— Work to complete —
Please return every record below exactly as it stands.
++++ Dataset content ++++
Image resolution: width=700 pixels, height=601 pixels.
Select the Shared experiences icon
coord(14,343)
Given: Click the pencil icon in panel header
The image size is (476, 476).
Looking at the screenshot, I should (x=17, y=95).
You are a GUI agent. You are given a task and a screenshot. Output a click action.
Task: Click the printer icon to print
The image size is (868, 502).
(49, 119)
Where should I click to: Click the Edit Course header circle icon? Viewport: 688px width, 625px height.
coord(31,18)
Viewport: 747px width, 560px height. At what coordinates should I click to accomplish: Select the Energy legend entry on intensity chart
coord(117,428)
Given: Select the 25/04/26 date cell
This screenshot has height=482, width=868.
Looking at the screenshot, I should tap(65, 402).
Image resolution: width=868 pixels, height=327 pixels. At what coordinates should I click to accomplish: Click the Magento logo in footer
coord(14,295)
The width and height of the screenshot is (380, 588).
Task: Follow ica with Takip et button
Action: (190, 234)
++++
— Result —
Image resolution: width=700 pixels, height=601 pixels.
Select the Shared experiences icon
coord(14,343)
Given: Click the pencil icon in panel header
The image size is (476, 476).
Looking at the screenshot, I should (x=17, y=95).
You are a GUI agent. You are given a task and a screenshot. Output a click action.
Task: Click the printer icon to print
The image size is (868, 502).
(49, 119)
Where should I click to: Click the Edit Course header circle icon? Viewport: 688px width, 625px height.
coord(31,18)
Viewport: 747px width, 560px height. At what coordinates should I click to accomplish: Select the Energy legend entry on intensity chart
coord(117,428)
Given: Select the 25/04/26 date cell
This screenshot has height=482, width=868.
Looking at the screenshot, I should tap(65, 402).
Image resolution: width=868 pixels, height=327 pixels. At what coordinates should I click to accomplish: Click the Magento logo in footer
coord(14,295)
The width and height of the screenshot is (380, 588).
Task: Follow ica with Takip et button
Action: (190, 234)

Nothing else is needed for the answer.